Soll sie aufhören, der Natur ihren Lauf lassen bis die Falten zu Kerben werden, die ihr Gesicht zerschneiden, es aufteilen in Facetten wie ein Gitternetz? Das Brennen breitet sich aus und ein greller Schmerz lodert auf, orangerot züngelnd wie Feuer, sie beißt sich auf die Lippen. Wir sind gleich fertig. Die Stimme der Ärztin beruhigt sie, ein paar Tage und sie wird glatt sein, die Stirn, die Folgen ihres Denkens vernichtet, kaltgestellt, gelähmt, das Alter zurückgefahren in seine Grenzen. Schwarze Tränen rinnen über ihre blasse Haut, die Wimperntusche verwischt zu dunklen Rinnsalen. Sie legt den Handspiegel zur Seite, schließt ihre Augen, hält die Luft an. Der Föhnsturm hinter der Stirn wird erst in ein paar Tagen ausbrechen, zuverlässiger als manche Wettervorhersage, Ausnahmezustand bis sich das Nervengift festsetzt und seine Wirkung eintritt, die Falten auseinanderzieht. Zuschauen kann sie wie es geschieht, Verjüngung wie in Filmen, in denen Figuren in frühere Zeitepochen zurückversetzt werden. Pokerface im Job, in der Welt, draußen vor der Tür, überall, der Schutz vor zu viel Einblick in ihre Seele, niemand soll wissen, was sich hinter dieser Stirn verbirgt, wie viel Trauer hinter ihrem Gesicht, ihrem Leben verborgen liegt.
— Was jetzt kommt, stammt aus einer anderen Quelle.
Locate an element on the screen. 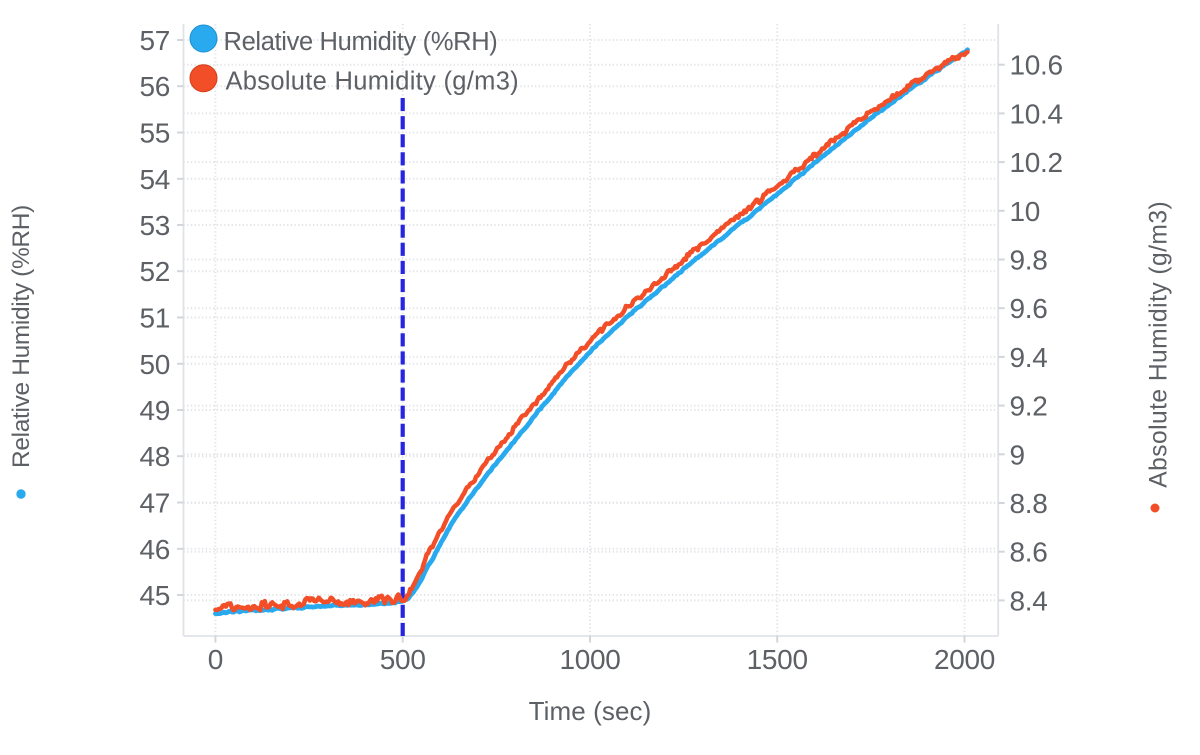 Image resolution: width=1200 pixels, height=755 pixels. svg-text: 9 is located at coordinates (1018, 454).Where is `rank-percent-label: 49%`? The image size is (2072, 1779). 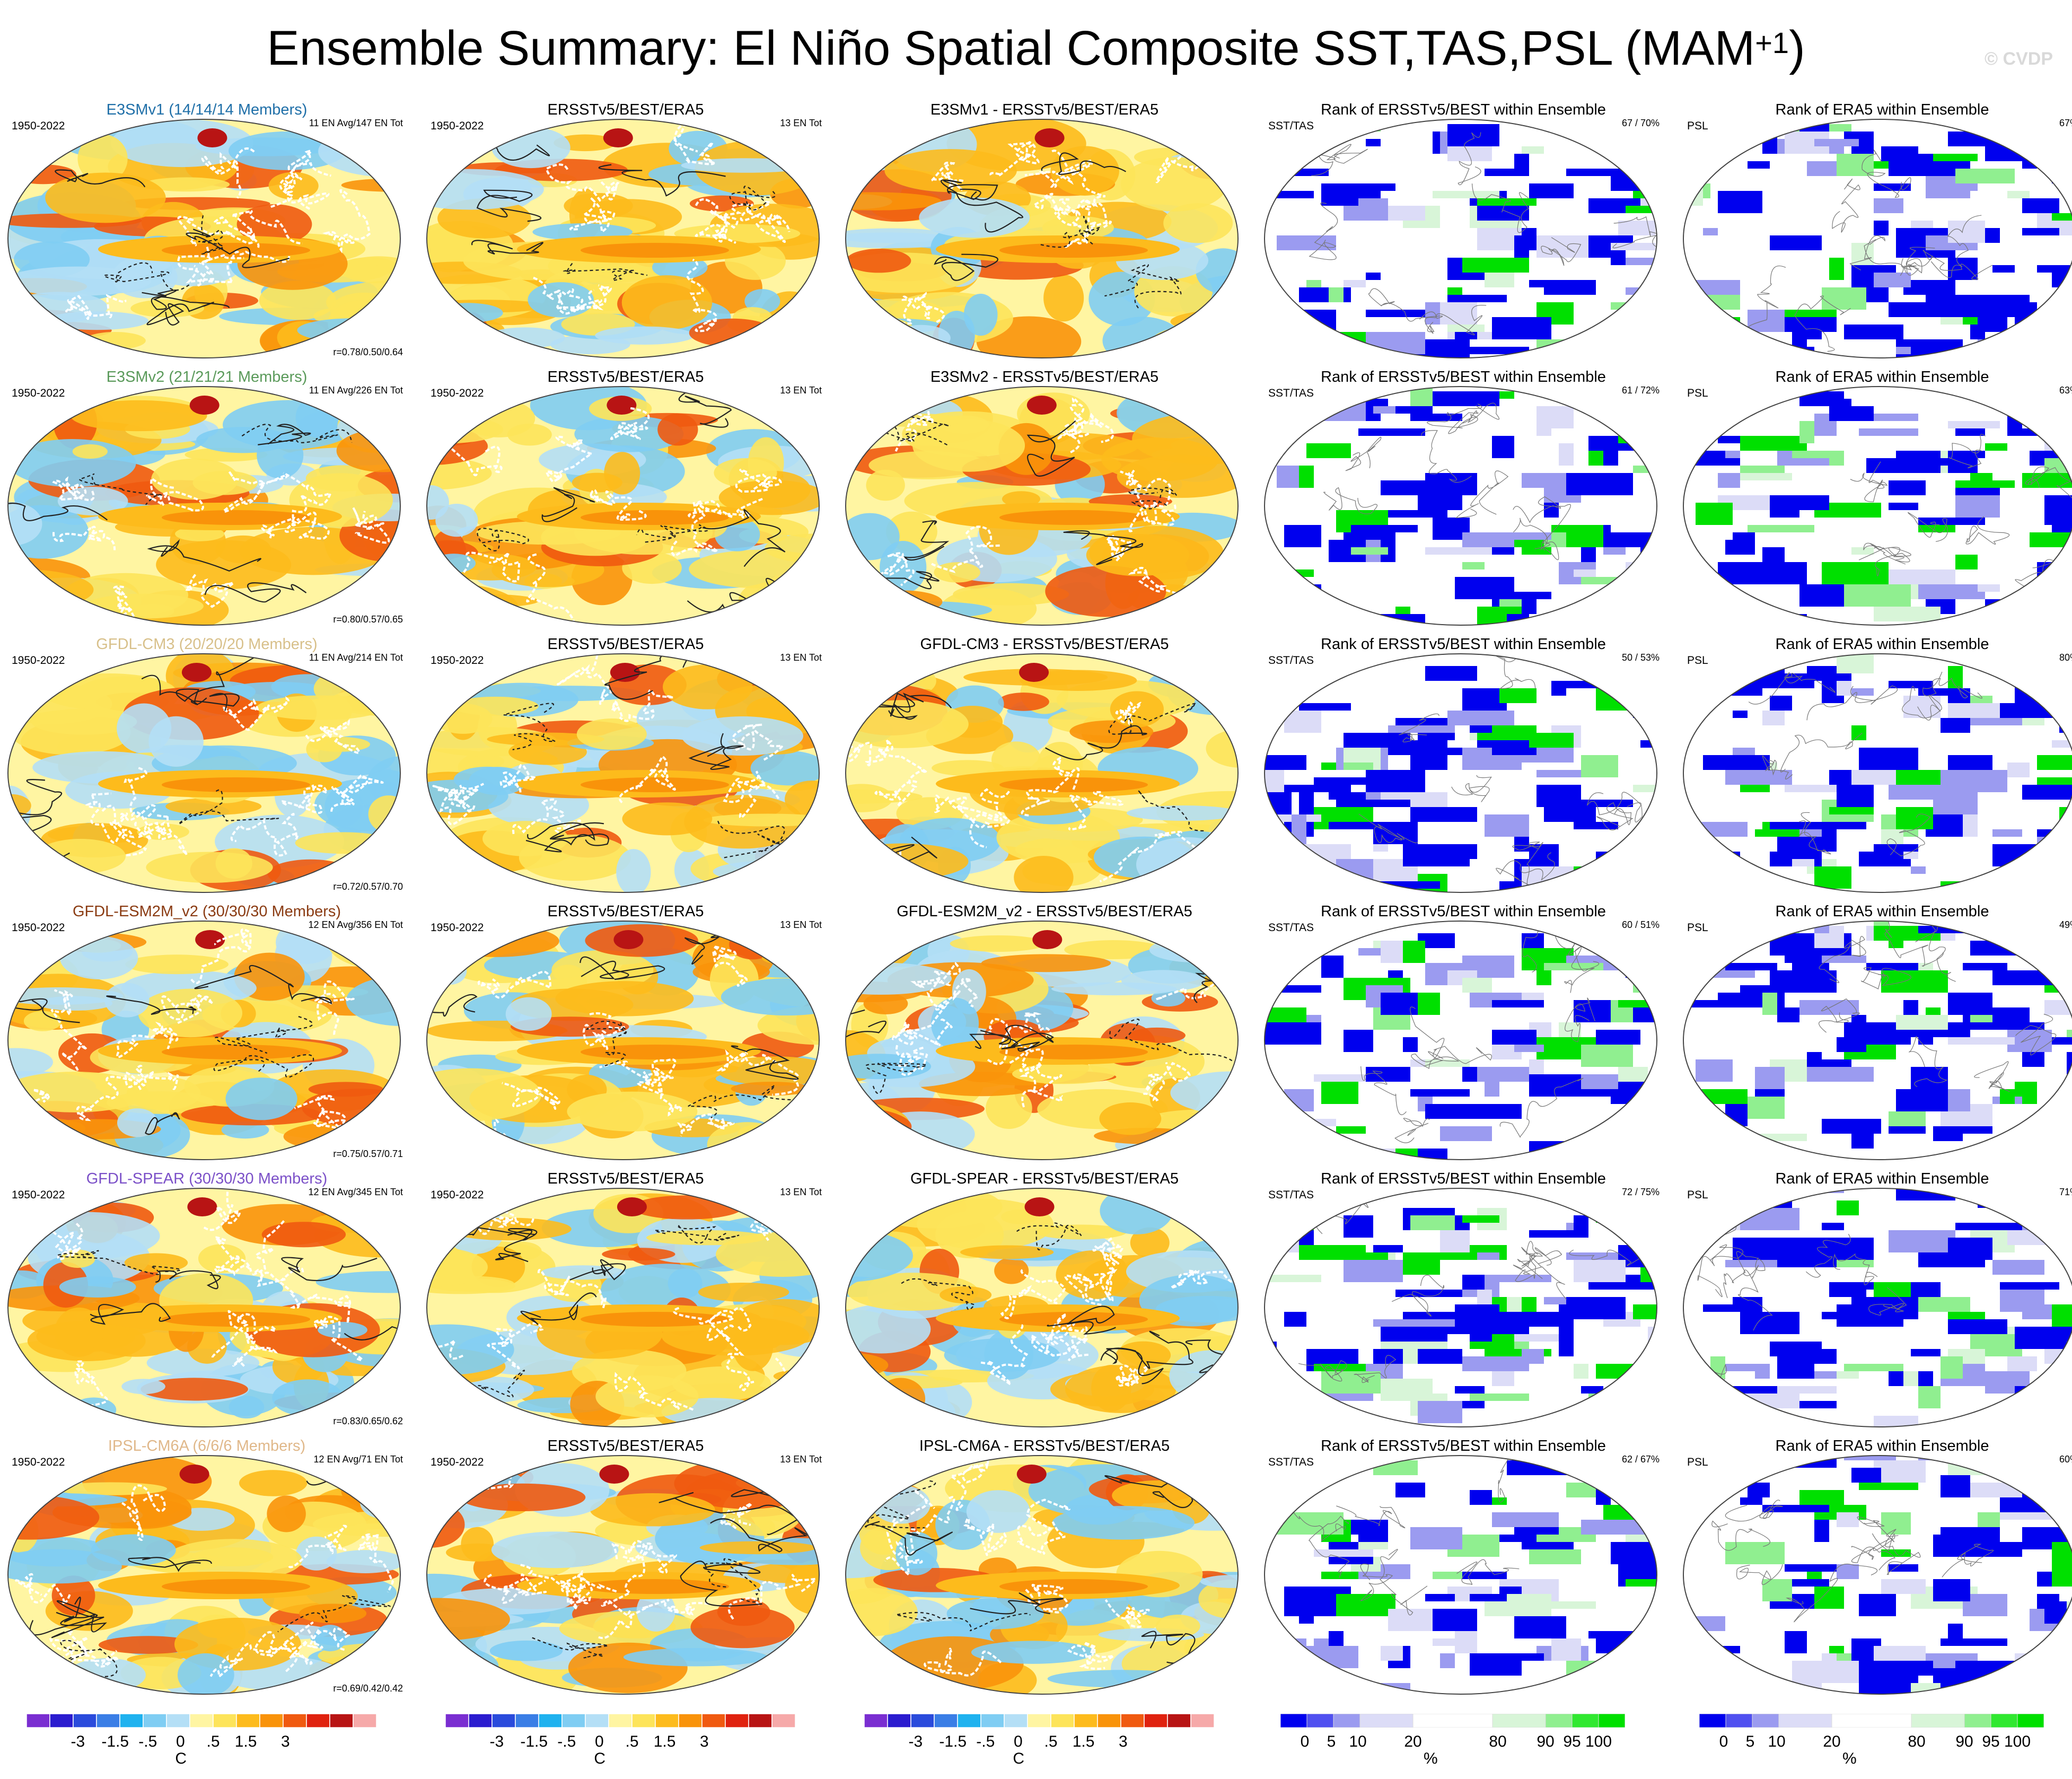
rank-percent-label: 49% is located at coordinates (2066, 924).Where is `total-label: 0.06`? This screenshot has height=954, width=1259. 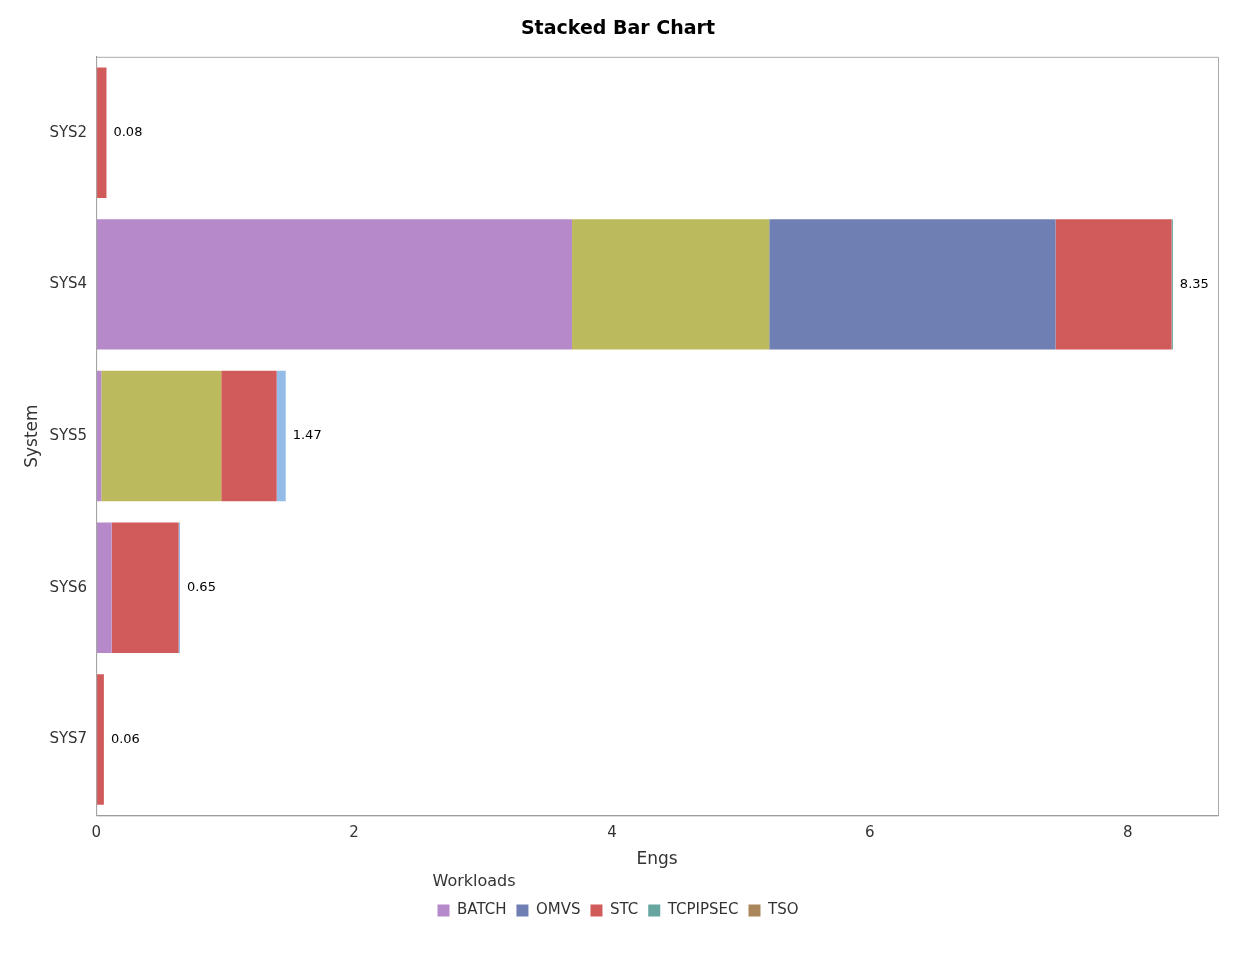
total-label: 0.06 is located at coordinates (125, 738).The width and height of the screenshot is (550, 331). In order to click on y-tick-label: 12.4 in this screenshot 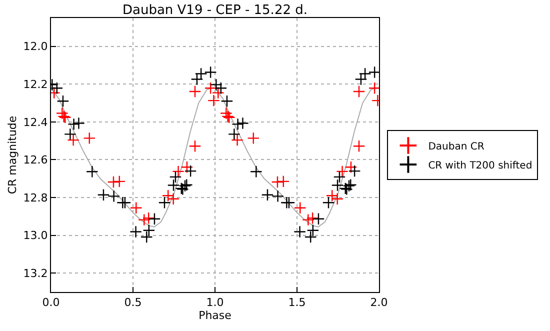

Sie hält den Handspiegel hoch, kleine blaurot angelaufene Punkte, Erhöhungen an einigen Stellen, hochschießend, wuchernd im Moment des Betrachtens. Am nächsten Tag ist alles anders, die Stirn glatt und mit ihr die Welt. Marineblau das Kostüm an einem Tag, dunkelgrau am anderen, immer im Wechsel. Sie schaut hinunter auf ihre Mitarbeiter, auch auf die Männer, ihre Körpergröße hat geholfen, schon immer, bei Bewerbungsgesprächen traut man ihr mehr zu als den anderen, ihr breites Kreuz belastbar, das dunkle widerborstige Lockenhaar zum Pferdeschwanz gebunden, die großen Zähne weiß und strahlend, dünner die Sauerstoffzufuhr in luftigen Höhen, aber auch reiner und frischer. Ein kaum künstliches Lächeln zieht sich über ihr Gesicht, ihre Augen bleiben stumpf, ihr Lächeln taut auf und ab, friert ein und taut auf. Ihre Mundwinkel müssten Muskelkater bekommen, aber da ist nichts, zwei dünne Linien mit Hyaluronsäure gut aufgepolstert einziger Hinweis auf eine Mimik.